FAFSA 101: Why every parent of a prospective college student should complete a FAFSA form
Barbara Fornasiero , EAFocus Communications, 586.817.8414, firstname.lastname@example.org
Kim Parros ,Parros College Planning, 888.590.3668, email@example.com
Ann Arbor, Mich. — Nov. 5, 2014 — It’s the time of year when college bound students and parents will begin to hear about the awkwardly sounding “FAFSA”, which stands for Free Application for Federal Student Aid. Financial advisor and certified college planning specialist Timothy C. Parros, of Parros College Planning in Ann Arbor, Mich., a company providing resources in the college admissions process to parents and prospective college students, says all prospective college students and their parents should fill out the FAFSA application – regardless of income level or assets.

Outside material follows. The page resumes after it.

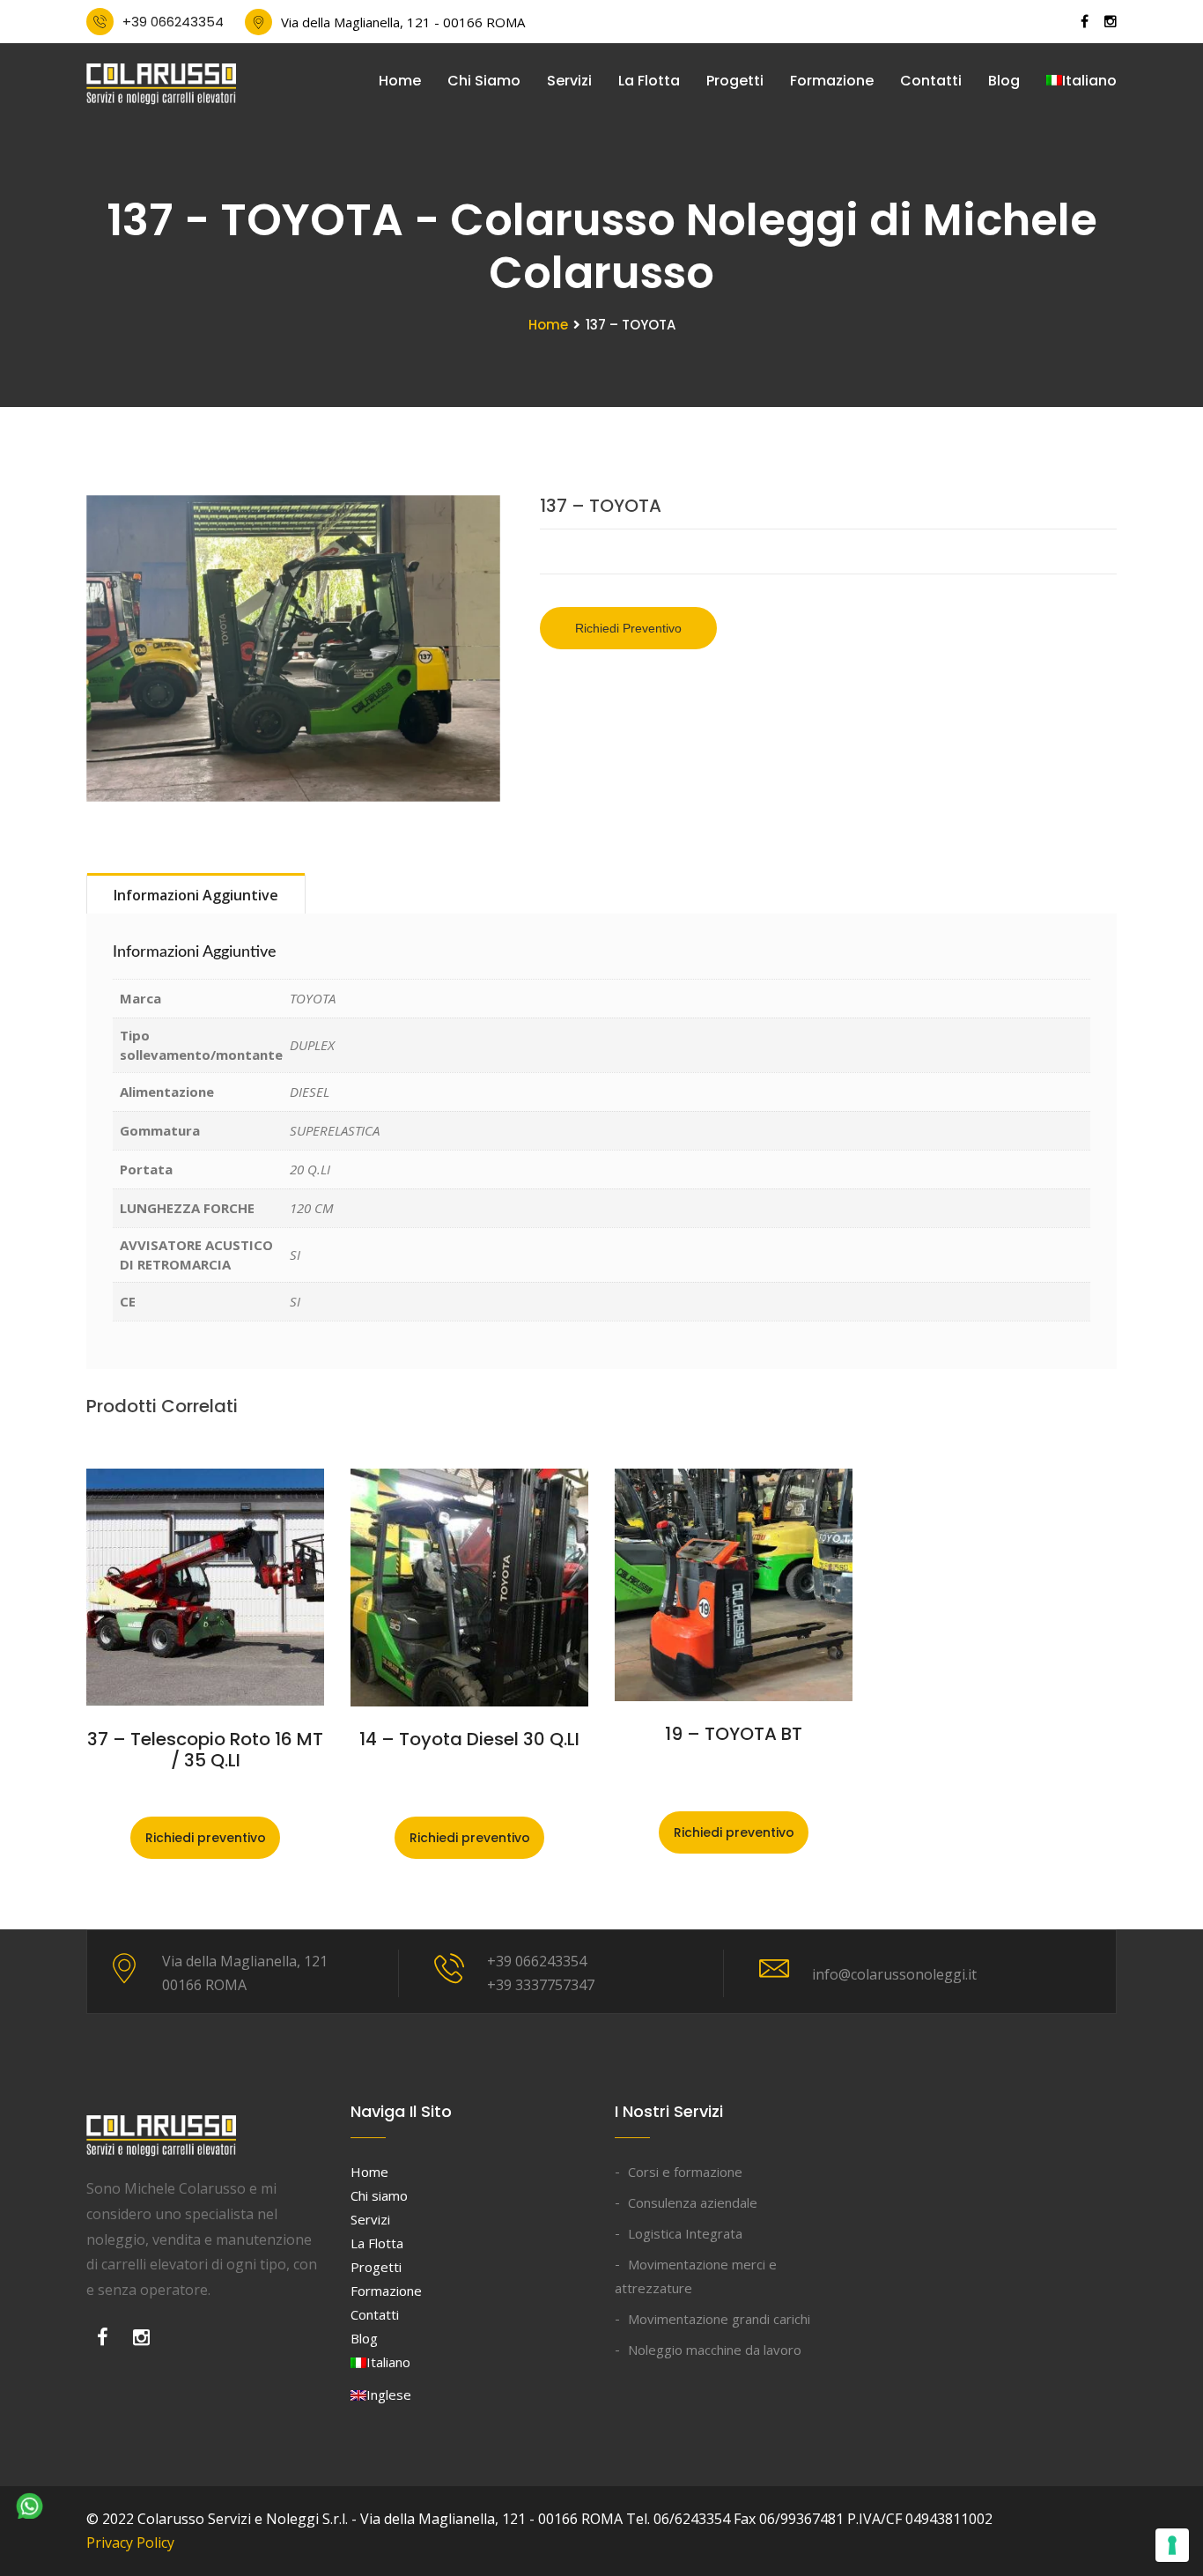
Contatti (931, 80)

“Many times parents don’t fill out the FAFSA because they believe their income level is too high or they have saved too much money, so their student will not qualify for need-based aid,” Parros said. “However, there are other forms of monetary assistance available by completing the FAFSA beyond governmental loans. Because of the additional monies available beyond need-based aid, it is in the best interest of all college bound students and their parents to fill out the FAFSA.”
According to Parros, FAFSA forms can be completed as early as Jan. 1 of the student’s senior year and, contrary to popular belief, taxes do not have to be completed to fill out the FAFSA form.
“The earlier the FAFSA is completed the better, because grants, scholarships, and loans are given out on a first come basis by the colleges after receiving the FAFSA information,” Parros said. “Students seeking scholarships late in the game may find the monies have already been allocated to students who acted on or near Jan. 1.”
Parros offers the following three steps to help get students and parents started in the FAFSA process:
- Fill out and submit the FAFSA form starting Jan. 1 (http://fafsa.ed.gov/)
- Start researching scholarships available at the colleges where applications are being submitted; don’t forget to research private scholarships, which may require more digging than the scholarships noted on a school’s website
- Update the FAFSA application once 2014 taxes are completed
- Check with the college to see if a CSS profile (College Scholarship Service Profile), also known as a ‘Financial Aid Profile,’ is required
“Parents tell me they won’t get any type of aid by completing the FAFSA so they don’t fill it out,” Parros said. “I counter that they are correct –they will not get any aid if they don’t fill out the FAFSA!”